[Activity] Leaving out all pictures, transcribe exactly the lines between the line with "This screenshot has" and the last line of the records below, both included.

Screenshot grounding data
[Start of section]
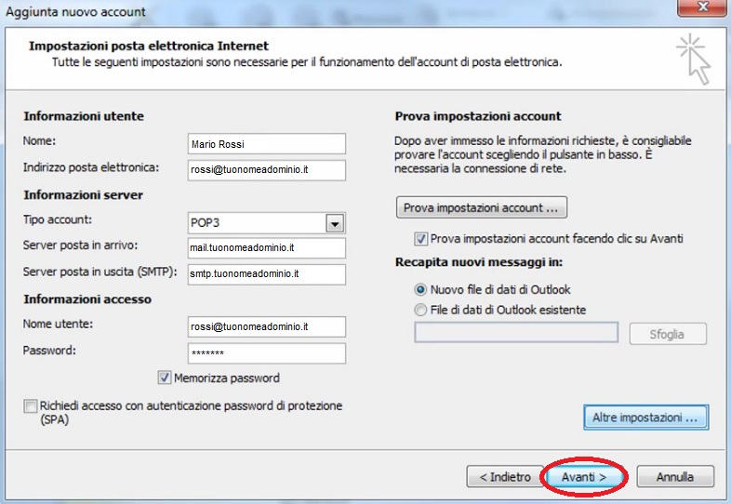Viewport: 731px width, 504px height.
Task: Open the Tipo account dropdown arrow
Action: [335, 223]
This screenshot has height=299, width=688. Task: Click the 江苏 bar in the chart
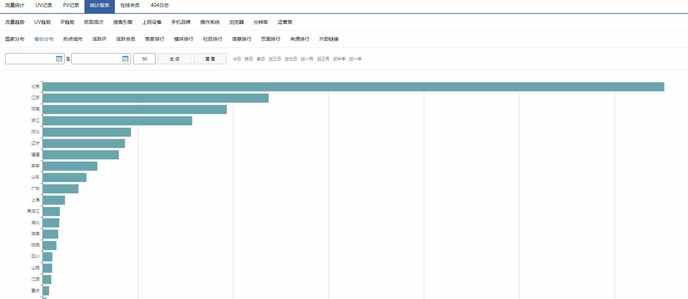click(x=155, y=98)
[End of section]
[Exercise output]
This screenshot has height=299, width=688. Task: Click the 江苏 bar in the chart
click(x=155, y=98)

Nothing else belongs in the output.